Enfermedades vasculares:

  • Aneurismas en grandes vasos: en caso de que sufra de riesgo de rotura, valorado por un cirujano, es una enfermedad incapacitante. En caso de obtener un informe favorable, se requerirá de un permiso para renovar el carné entre 1 y 10 años.
  • Disección: una vez han transcurrido seis meses desde la operación, un permiso médico podría permitir al enfermo obtener un carné por tiempo limitado, entre 1 y 2 años.

Enfermedades respiratorias:

  • Apneas del sueño: se necesitará un informe médico para conseguir un permiso de conducir, y su vigencia solo podrá ser de tres años.
  • Disnea permanente en reposo o de esfuerzo leve: no se podrá renovar el carné bajo ningún concepto.

Enfermedades endocrinas:

  • Diabetes con tratamiento de insulina o fármacos: los enfermos que sufran esta enfermedad deberán renovar el carné asiduamente, entre 1 y 5 años.
  • Paratiroidismo en tratamiento: deberán renovar el carné entre 1 y 10 años.
  • Trastornos en las glándulas adrenales.
  • Hipertiroidismo o hipotiroidismo en tratamiento: las personas que padezcan esta enfermedad deberán renovar el carné entre 1 y 10 años.

Enfermedades digestivas:

  • Nefropatía con diálisis: se necesitará un informe médico positivo.
  • Trasplante renal: han tenido que transcurrir más de seis meses desde que se realizó la operación y no haber presentado ningún tipo de problema posterior.

Enfermedades psiquiátricas:

  • Delirios, demencias y trastornos de ansiedad.
  • Depresión.
  • Trastorno obsesivo compulsivo.
  • TDH.
  • Trastornos catatónicos o de la personalidad.
  • Trastorno del sueño.
  • Trastorno del desarrollo intelectual.
  • Abuso y dependencia del alcohol o drogas.

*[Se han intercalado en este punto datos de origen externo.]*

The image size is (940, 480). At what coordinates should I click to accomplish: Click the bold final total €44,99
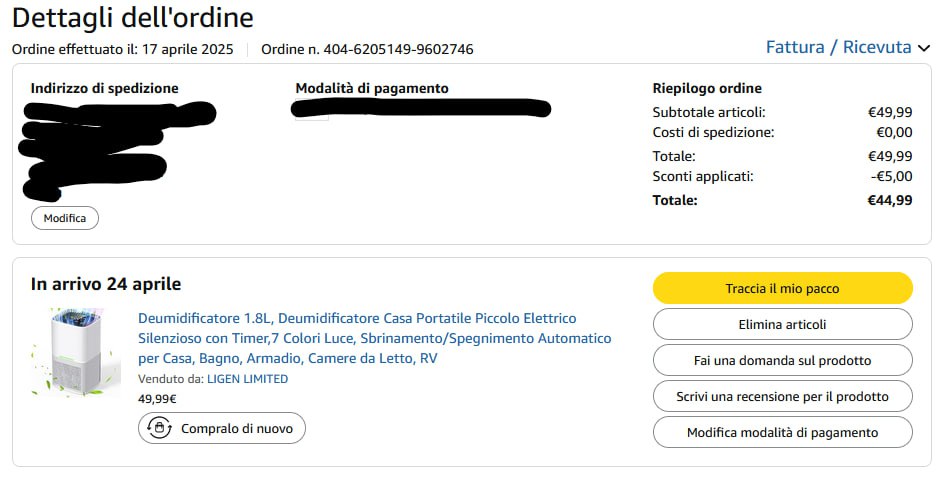pos(889,200)
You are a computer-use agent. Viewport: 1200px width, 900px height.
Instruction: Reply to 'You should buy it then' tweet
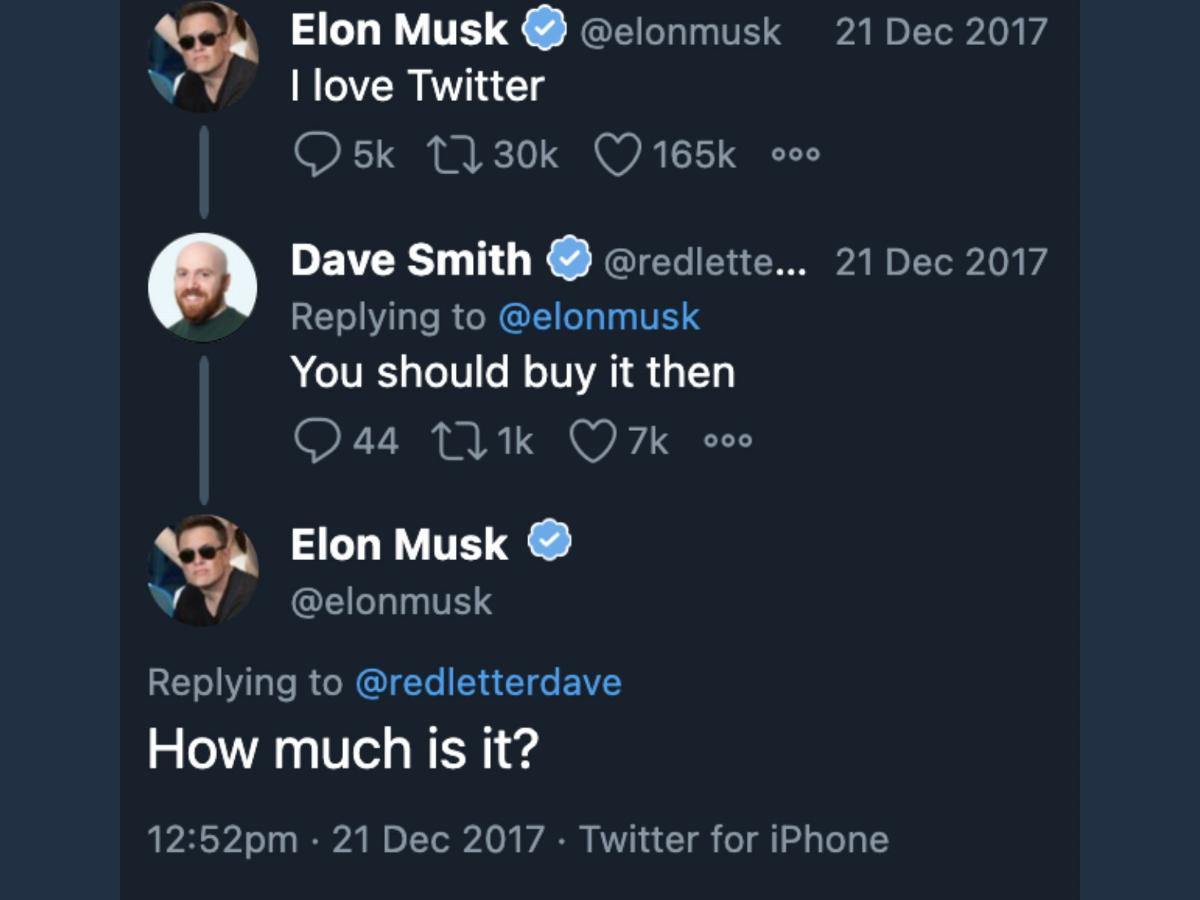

Enfermedades crónicas o degenerativas:

  • Artritis reumatoide.
  • Alzheimer.
  • Enfermedad pulmonar obstructiva crónica.
  • Distrofia muscular.
  • Esclerosis múltiple.
  • Esclerosis lateral amiotrófica (ELA).
  • Temblor esencial.
  • Parkinson.
  • Osteoporosis.

Enfermedades neurológicas:

  • Pérdida de la conciencia y síncopes: la renovación del carné será terminantemente prohibida para los pacientes que hayan experimentado pérdida de conciencia en el último año.
  • Accidentes cardiovasculares: la persona tendrá que esperar seis meses para renovar el carné.
  • Crisis epilépticas: siempre y cuando exista un informe médico favorable, el paciente podrá renovar el carné incluso habiendo sufrido un accidente isquémico transitorio o una crisis epiléptica. La vigencia del permiso de conducir será de 1 a 10 años en casos de epilepsia crónica.

Enfermedades oncológicas:

  • Dolencias oncológicas: siempre y cuando no existan dolencias, ni se esté llevando a cabo un tratamiento activo, la renovación podrá ser de entre 1 y 5 años.
  • Trastornos oncohematológicos: en el caso de que no existan alteraciones graves, el paciente podrá renovar su carné a los tres meses de la remisión de la enfermedad, aunque el permiso tendrá una validez de un año. Por el contrario, aquellos que hayan sufrido estos trastornos tendrán que esperar 10 años tras el aminoramiento de los mismos.